STATED EXERCISE →
Render as a numbered list the lines from the one containing "Reset search with the refresh icon button" up to and including the one containing "point(157,280)", skipping blank lines. Leave the pictures out.

[Items listed in a dataset]
++++

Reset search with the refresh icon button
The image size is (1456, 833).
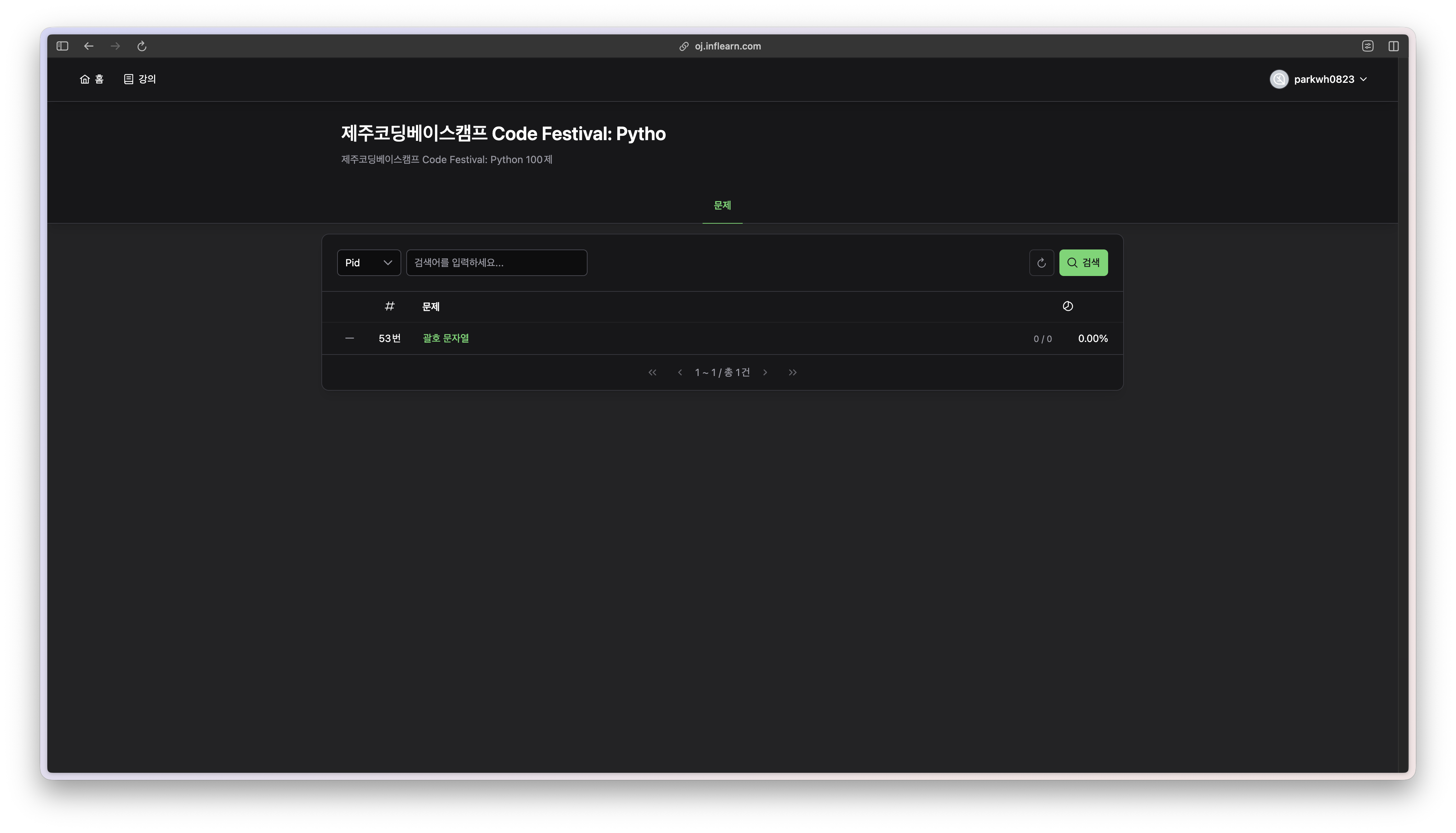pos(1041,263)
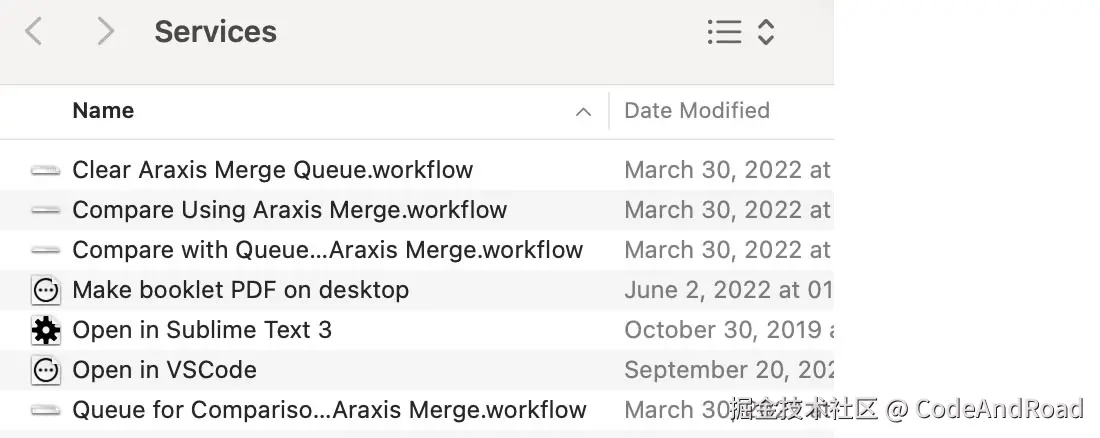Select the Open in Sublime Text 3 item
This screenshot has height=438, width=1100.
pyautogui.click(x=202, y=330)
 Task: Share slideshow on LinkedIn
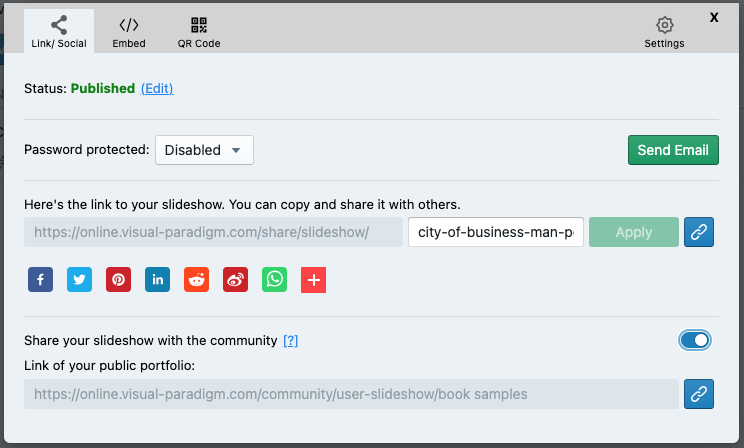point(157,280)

++++

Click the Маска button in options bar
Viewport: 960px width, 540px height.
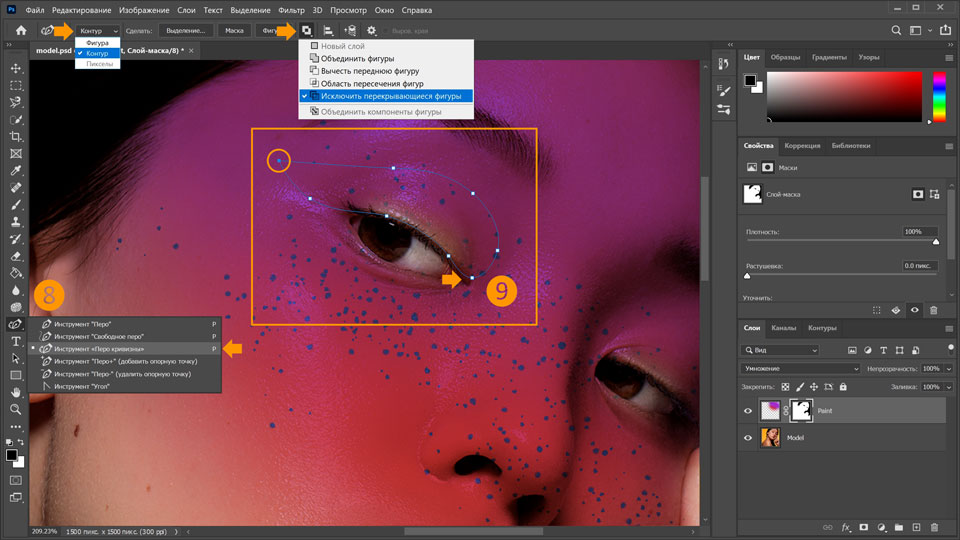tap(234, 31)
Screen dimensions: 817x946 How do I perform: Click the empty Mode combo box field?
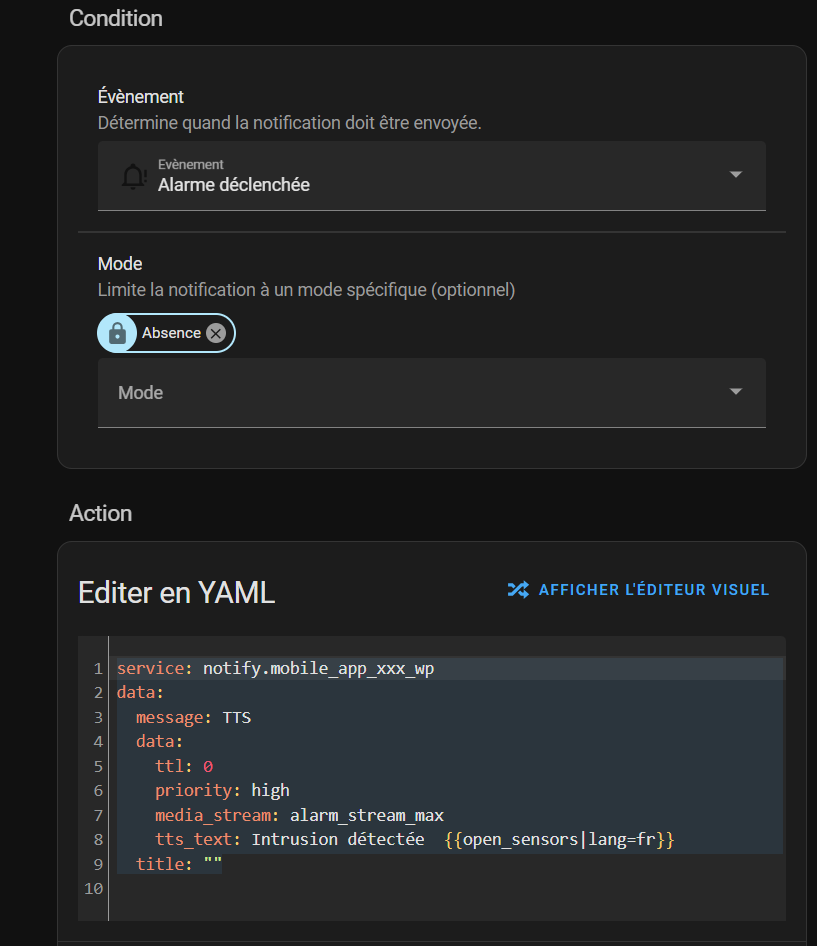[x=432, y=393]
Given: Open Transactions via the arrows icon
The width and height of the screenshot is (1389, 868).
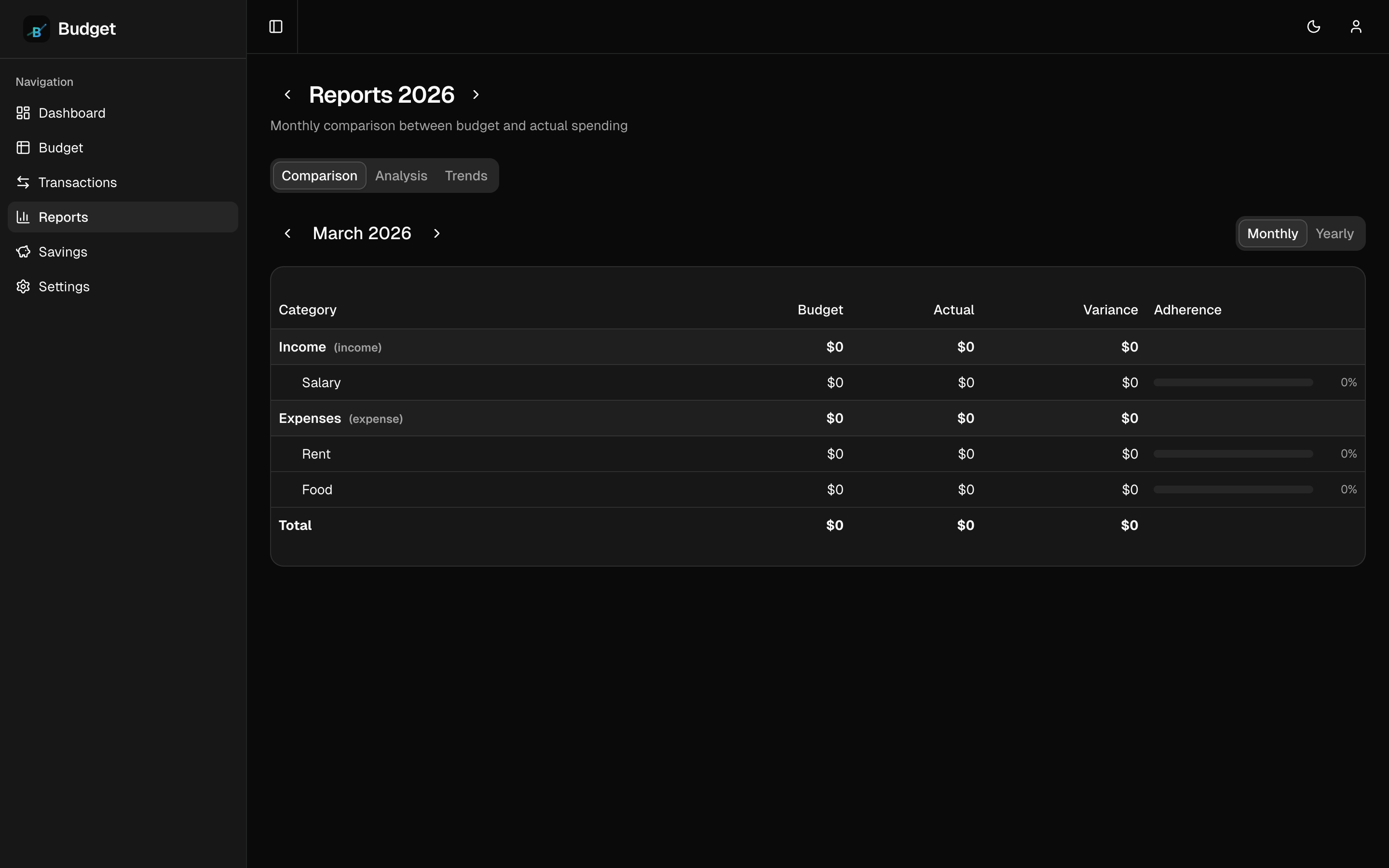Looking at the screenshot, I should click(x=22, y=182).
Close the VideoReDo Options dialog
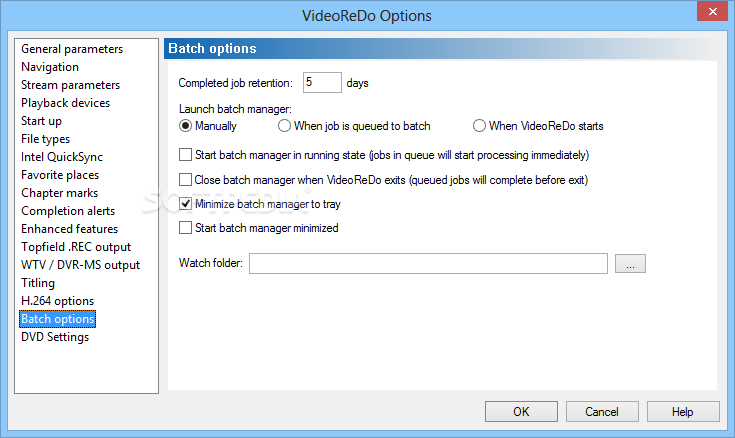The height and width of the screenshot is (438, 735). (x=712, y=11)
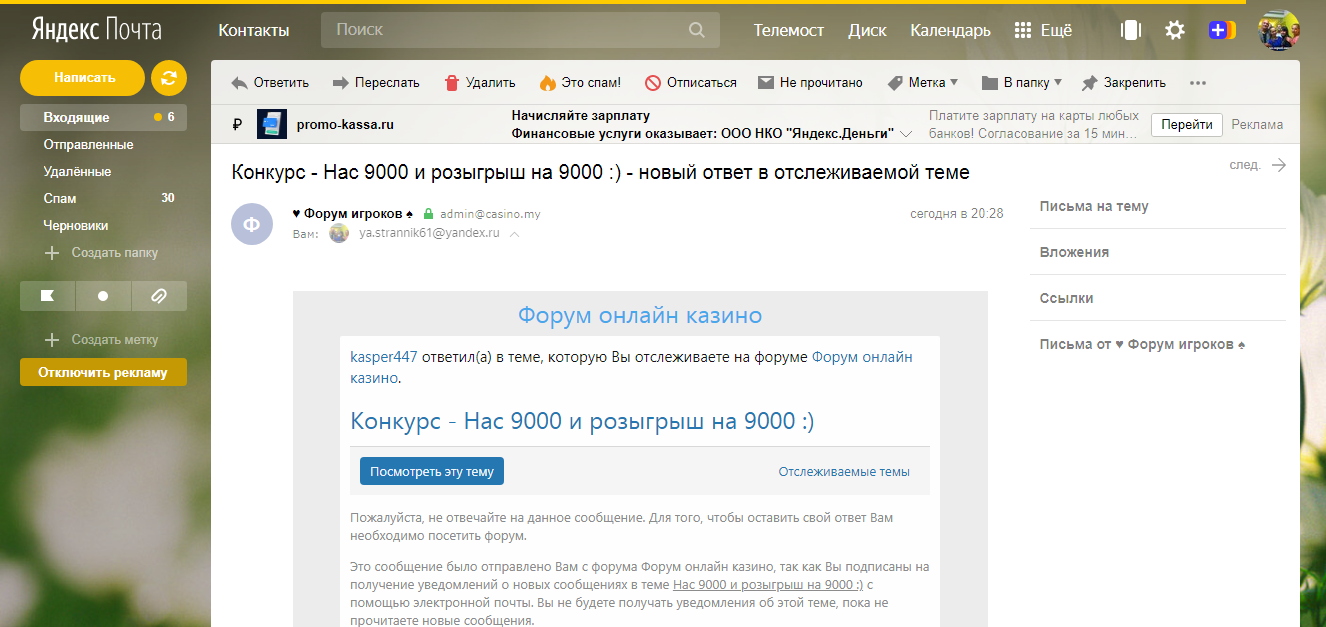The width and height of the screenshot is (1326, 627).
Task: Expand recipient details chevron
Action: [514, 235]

++++

CORRECT OUTPUT →
1. Reset search with the refresh icon button
2. The image size is (1456, 833).
3. pos(1041,263)
4. Select the Open in Sublime Text 3 item
5. This screenshot has height=438, width=1100.
6. pyautogui.click(x=202, y=330)
7.  Task: Share slideshow on LinkedIn
8. point(157,280)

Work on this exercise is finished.